Mr Foon said all refugees that come to New Zealand, no matter where they come from, comply with "robust and stringent processes".

"Refugee applications should be treated on the same basis irrespective of country of origin. I encourage the Government to fix it and make it fair. All leaders of Government must be fair. I'm supporting others who are calling out this discriminatory policy."

He recalled a "racist and discriminatory" law passed in 1881 called the Chinese Immigration Act, which imposed a tax on Chinese immigrants, "to try and stop the migration of Chinese people coming to New Zealand".

"My own family has been affected by similar discriminatory policies," Mr Foon said. "This is a case of history repeating itself."

Chief Human Rights Commissioner Paul Hunt said he "robustly" supported Mr Foon's position.

"No government policy can be discriminatory," he said.

Guled Mire, a prominent refugee and Muslim community advocate, said the community were grateful and heartened by Mr Foon's comments on the family link policy.

"Now is the time to decide if we truly want to be a country that stands for fairness, diversity and inclusion, or one that holds onto the status quo even when it is racist or discriminatory," Mr Mire said.

He said that everyone was "worthy of the same human rights and we now have an opportunity to do better and to make things fair".

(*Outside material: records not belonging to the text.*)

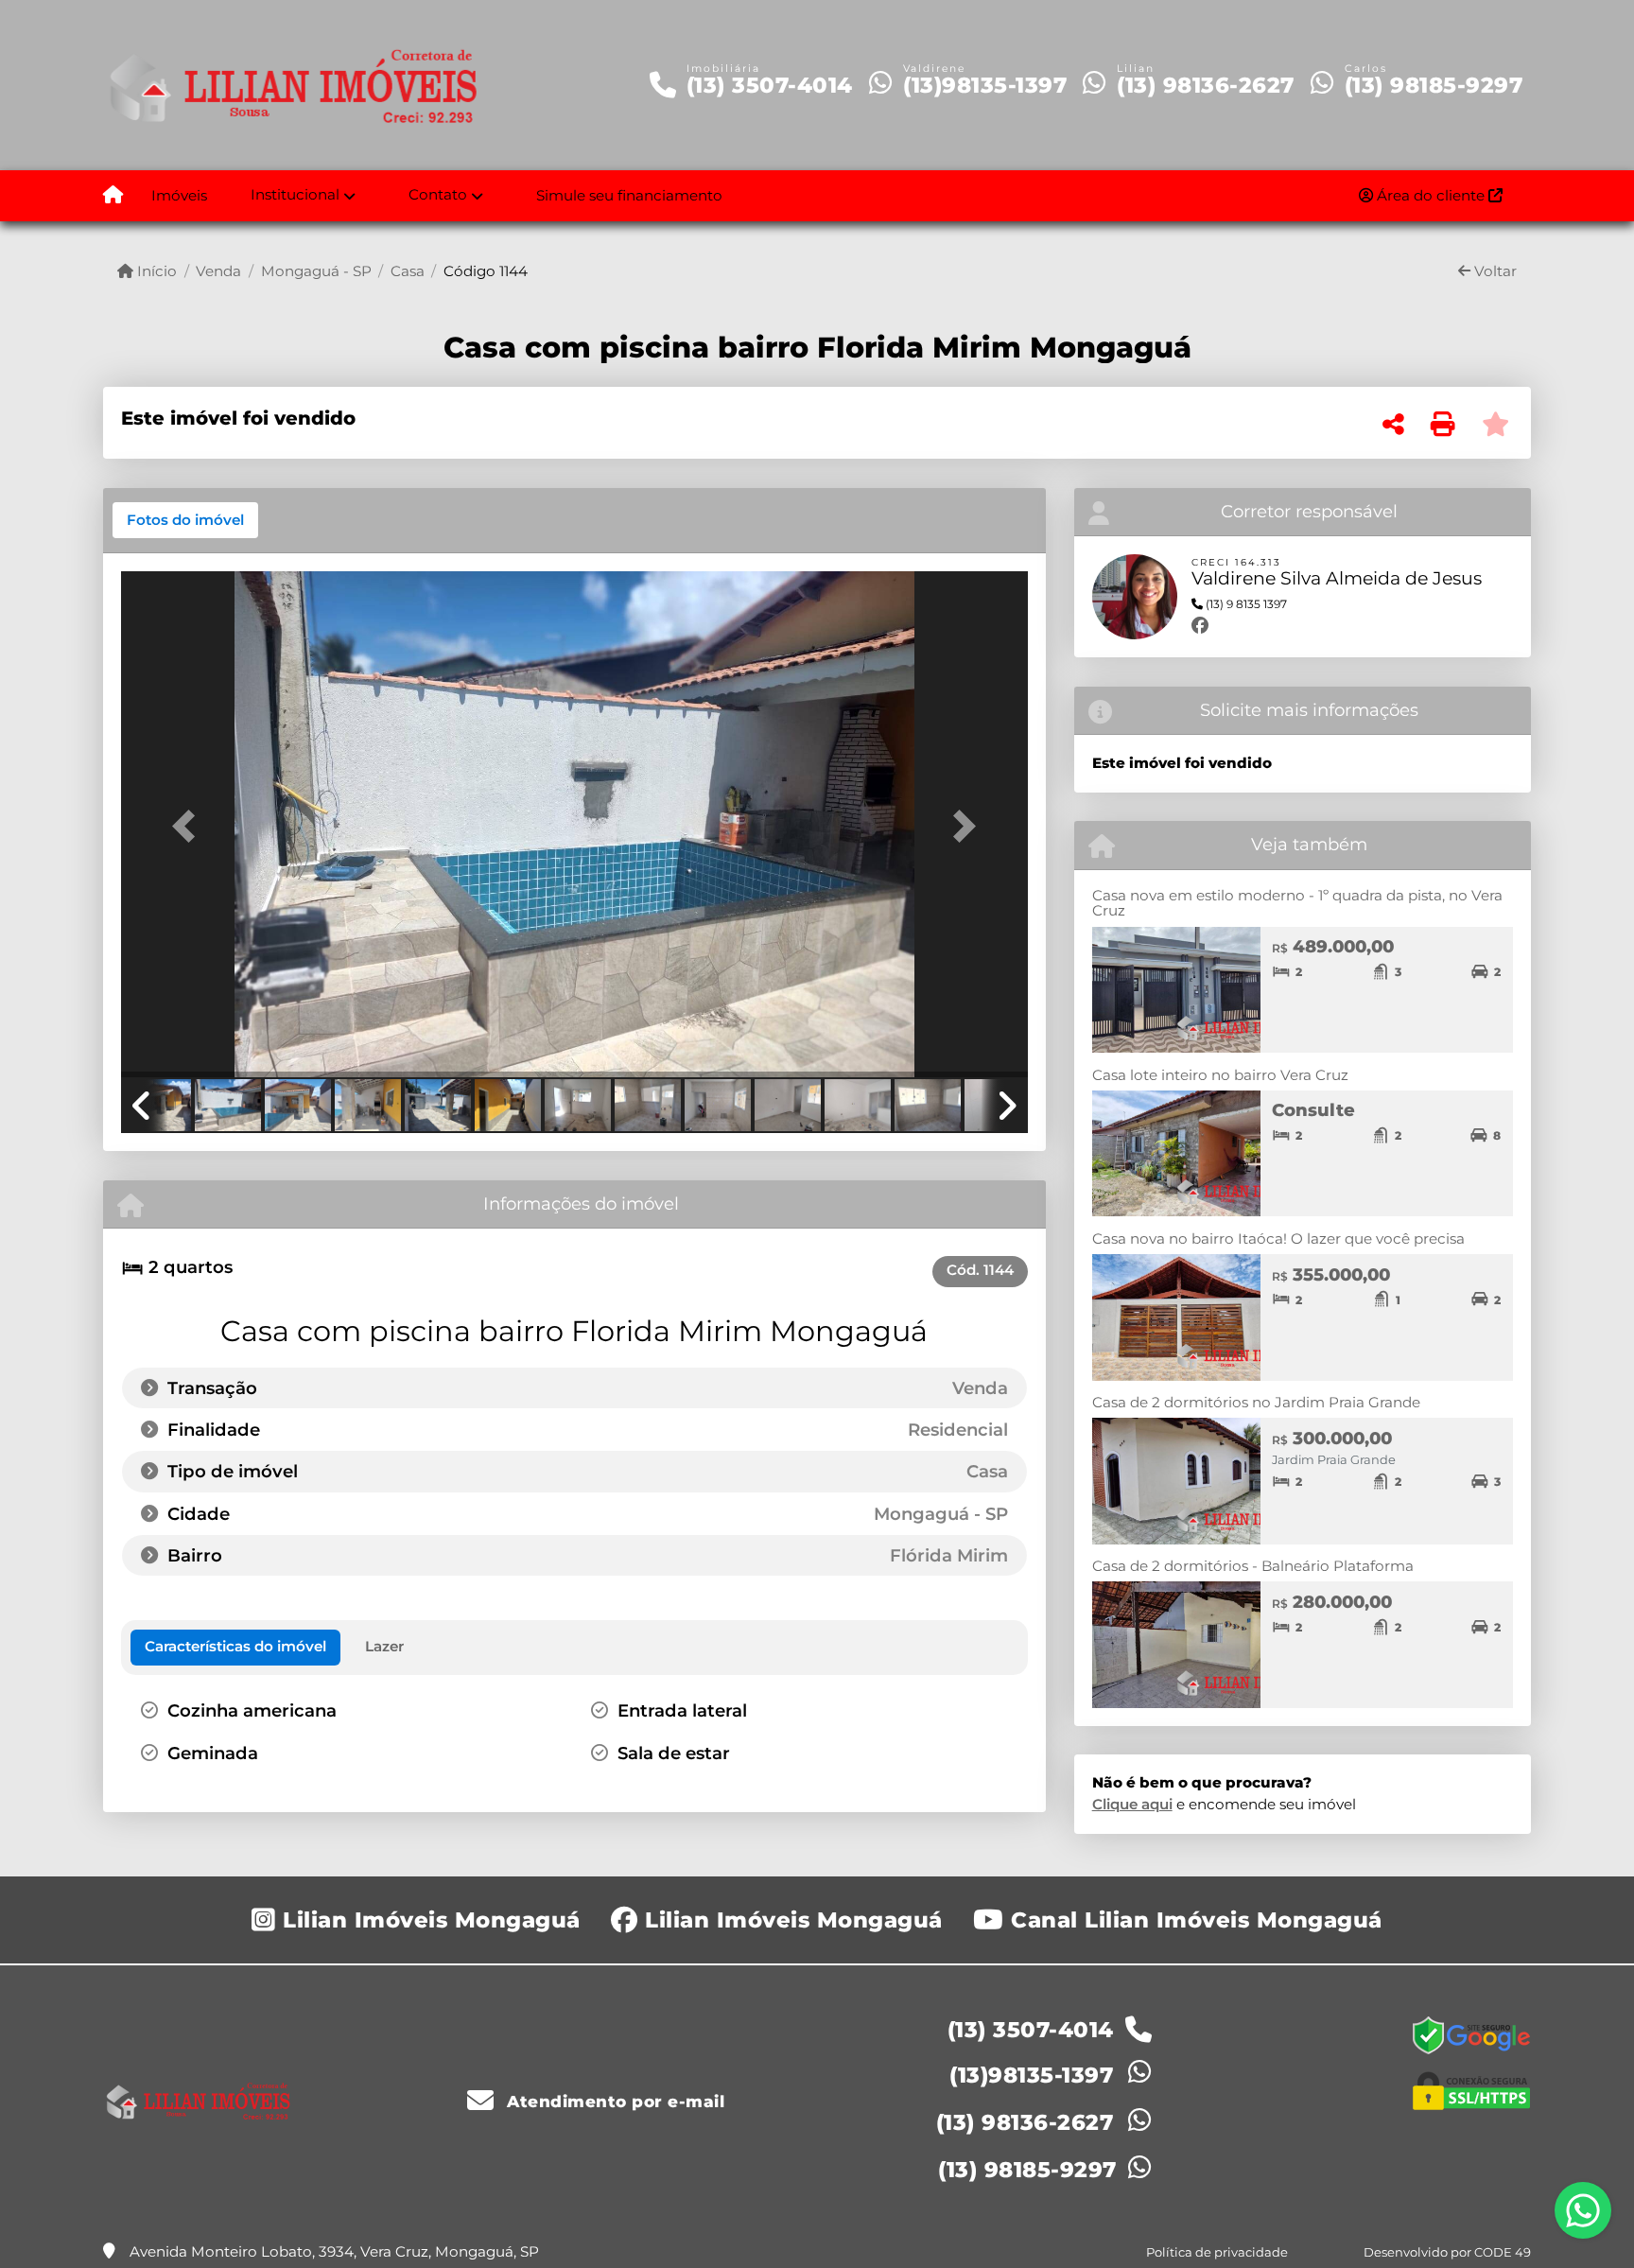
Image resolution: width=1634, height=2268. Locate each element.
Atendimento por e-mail (613, 2101)
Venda (218, 271)
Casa (408, 271)
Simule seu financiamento (629, 195)
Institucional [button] (295, 194)
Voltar (1493, 271)
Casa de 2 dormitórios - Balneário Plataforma (1253, 1566)
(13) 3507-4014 (770, 85)
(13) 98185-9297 (1434, 85)
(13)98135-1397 (985, 85)
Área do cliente (1430, 195)
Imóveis (179, 195)
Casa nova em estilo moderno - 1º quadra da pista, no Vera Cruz (1297, 903)
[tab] (185, 520)
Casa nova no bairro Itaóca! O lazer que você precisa (1278, 1238)
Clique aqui (1132, 1804)
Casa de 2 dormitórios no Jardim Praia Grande (1256, 1402)
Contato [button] (437, 194)
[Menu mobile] (113, 196)
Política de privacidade (1217, 2251)
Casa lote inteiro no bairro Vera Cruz (1220, 1075)
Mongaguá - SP (316, 271)
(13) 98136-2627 (1206, 85)
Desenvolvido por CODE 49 (1447, 2251)
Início (155, 271)
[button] (189, 826)
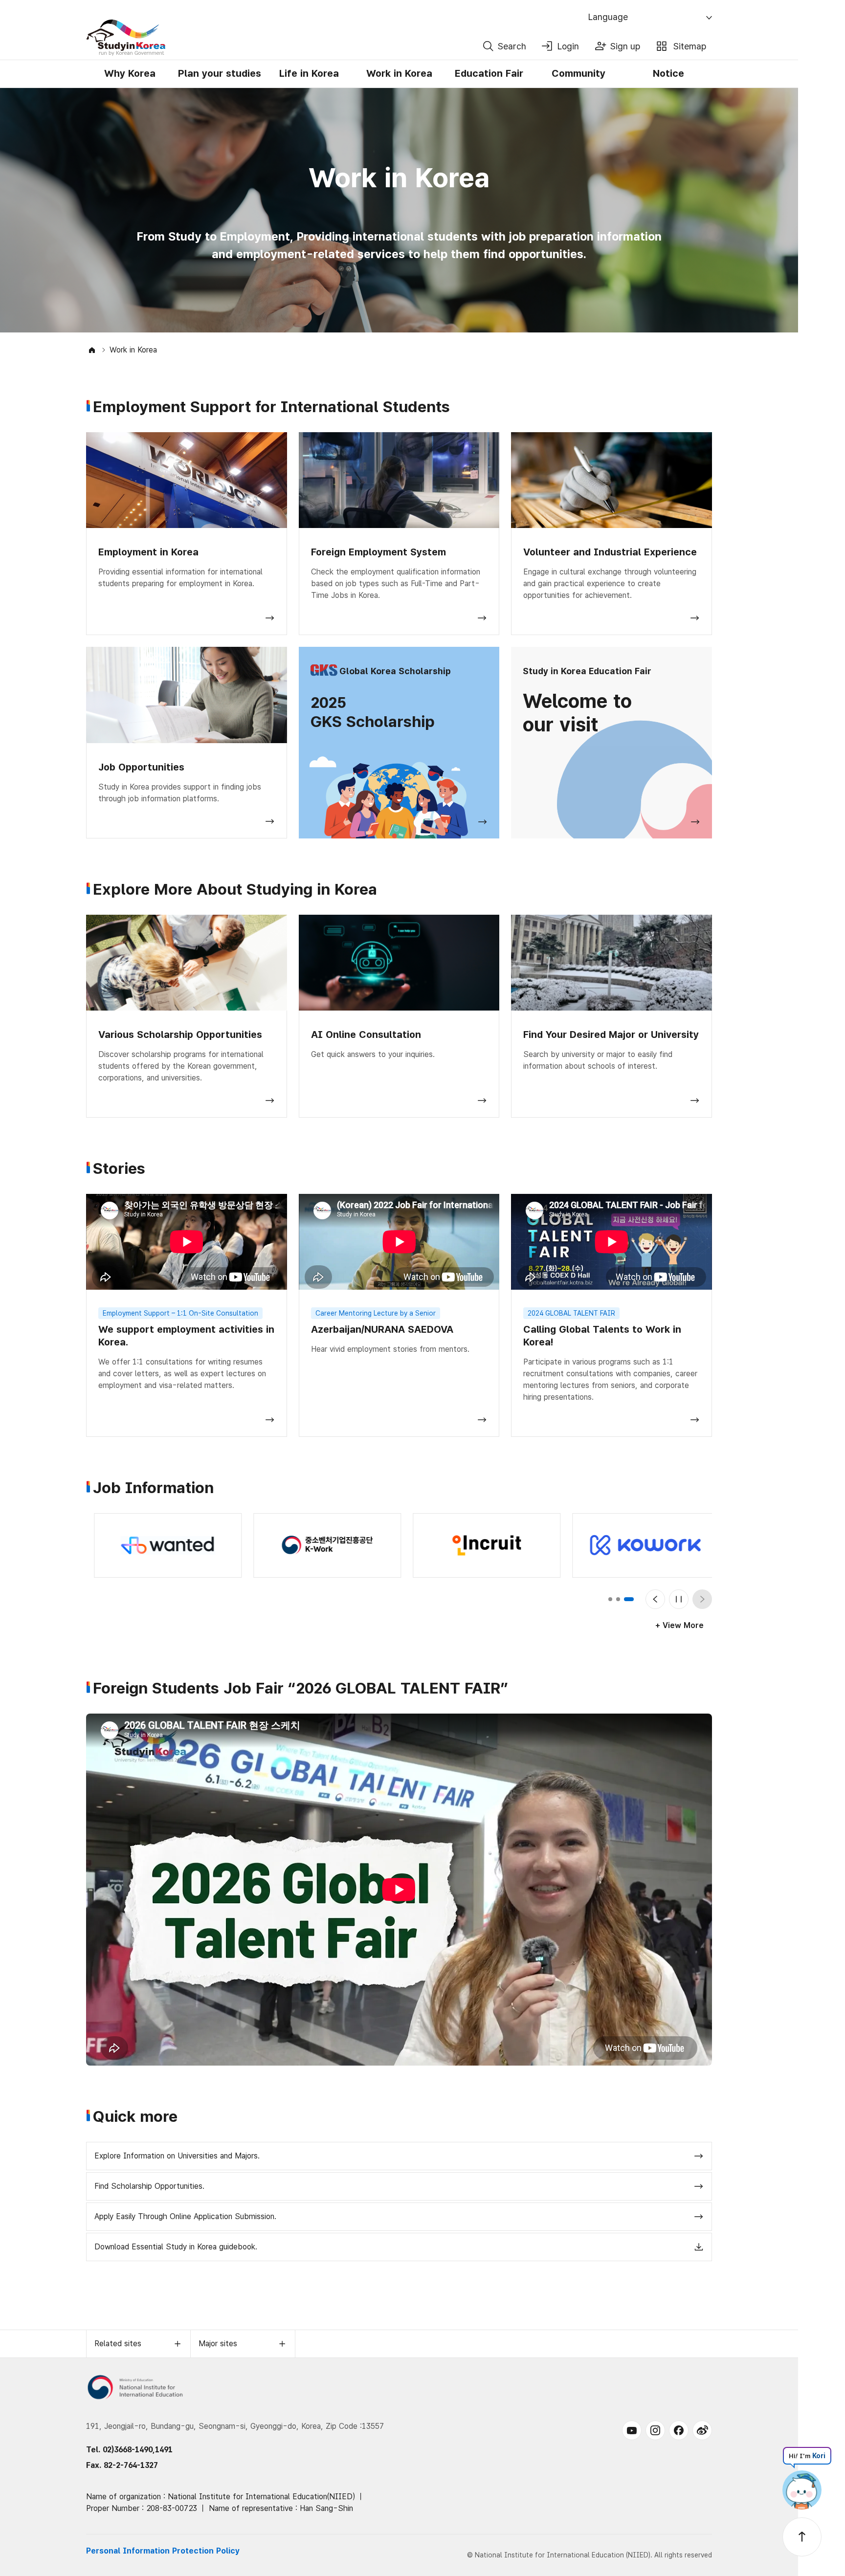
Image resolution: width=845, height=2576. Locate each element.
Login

"The Race Relations Commissioner makes a great parallel with the Chinese Poll Tax: how will NZ history look back on this racist policy? How will our mokopuna feel when they see how we heard the remarks 'they are us' but then continued to leave the door shut on us? My hope is that the next generation will look back with pride at how our country responded to tragedy - with kindness, compassion and treating everyone with dignity."

"My community would like to see the reassuring remarks by the Prime Minister following the Christchurch attacks translated directly into action. New Zealand and the wider global community are watching closely to see how the unity in the wake of Christchurch translates into actual policy."


The Government have been questioned by media continually since the issue was highlighted on TVNZ1's Sunday in May, on whether the policy is racist and discriminatory, and if it will change.

In May on TVNZ1's Breakfast, Mr Lees-Galloway said the policy was "the very definition of discrimination" but would not explicitly say whether the Government would change the policy.

Mr Lees-Galloway said on Q+A in June that the decision was before Government "on our next three-year programme, the family link decision is part of that".

When asked in June why the policy was not changed earlier, Mr Lees-Galloway said that "Immigration New Zealand need time to plan and operationalise the refugee intake".

When asked in July why the policy could not be changed during a Cabinet meeting, Prime Minister Jacinda Ardern said that sentiment was "often what you think when you're not inside Government, then you come in and go through a process".

"We're reviewing it right as we speak."

Last month, Ms Ardern said she thought the policy was "something that needs to be looked at but we'll be making announcements once final decisions have been made".

In a statement, the UNHCR - the UN's refugee agency - told TVNZ refugee laws should be applied "without discrimination to race, religion or country of origin".